どうもお久しぶりです! 鷹飛 諒でございます!

充電期間を終え、ストラテジー第二章開幕でございます!

お待たせしてホントすいません。

今後とも生温かい目で読んでいってください。

では!



「ほう、それでそんな無様な格好で逃げ帰ってきたと……笑ってしまいますね」


 ねっとりとまるで見下す奴を押さえつけるかのように語り掛ける。


 口調からはまるで感じない恐怖という名の圧が四肢のない体に重くのしかかる。


「あいつらはこれまでの人間とは格がちげぇ‼ 親分もやられちまったんだ‼」


「ほう、オーガであるあなたがそこまで言いますか」


 絡みつくように重く響く声の主は視界を遮るように白い垂れ幕が下ろされており、見えるのは背もたれが座高を優に超すほどの玉座に腰かけ、足を組むシルエットしか見えない。

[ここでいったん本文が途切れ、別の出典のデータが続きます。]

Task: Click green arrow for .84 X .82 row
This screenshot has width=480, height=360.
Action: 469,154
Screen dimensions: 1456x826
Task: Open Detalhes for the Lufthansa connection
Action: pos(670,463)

 すると、垂れ幕の脇から新たな影がぬっと現れ、四肢を失ったオーガへと近づき、片膝をついて、四肢を失ったオーガを見下ろしているようだった。


 姿が見えなくともわかる。それは失った手足を嘲笑するように見つめ、侮蔑を込めて見下していた。


「ただ弱かっただけだろ……でも、まぁただ暴れることしか能がない奴がここまで言うんだったら少しは骨がある奴じゃねぇのか」


「あなたもそう思いますか……まぁ、そうですね。そんな姿になりながらもここまで這って今回のことを知らせていただいたことは評価しましょう」


 その声にオーガの表情が明るくなる。息も絶え絶えで体中が生傷だらけの、そのあられもない姿が希望を見出すには十分な一言だった。

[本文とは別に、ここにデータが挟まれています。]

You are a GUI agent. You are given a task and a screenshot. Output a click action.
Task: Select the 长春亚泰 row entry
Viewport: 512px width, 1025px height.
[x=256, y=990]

「あ、ありがてぇ。早く助けてくれ。あんたならオレの手足だって治せるはずだろ?」


 オーガは垂れ幕に胸を床に擦り付けながら這って近づいていく。


 床には泥がつき、オーガが進んでいった道筋を残していった。


「評価するとは言いましたが、助けるとは一言も言っていませんよ」


 垂れ幕に近づいていくオーガ目がけ布を突き破った獣の腕が顔を鷲掴みにし、垂れ幕の中へとオーガを引きずり込んでいく。


「があぁぁぁぁぁぁぁ⁉ な、なんで」


 宙に浮くオーガにはじたばたするような手足はすでになく、体をよじるがそれだけではその腕からは逃げられることはなかった。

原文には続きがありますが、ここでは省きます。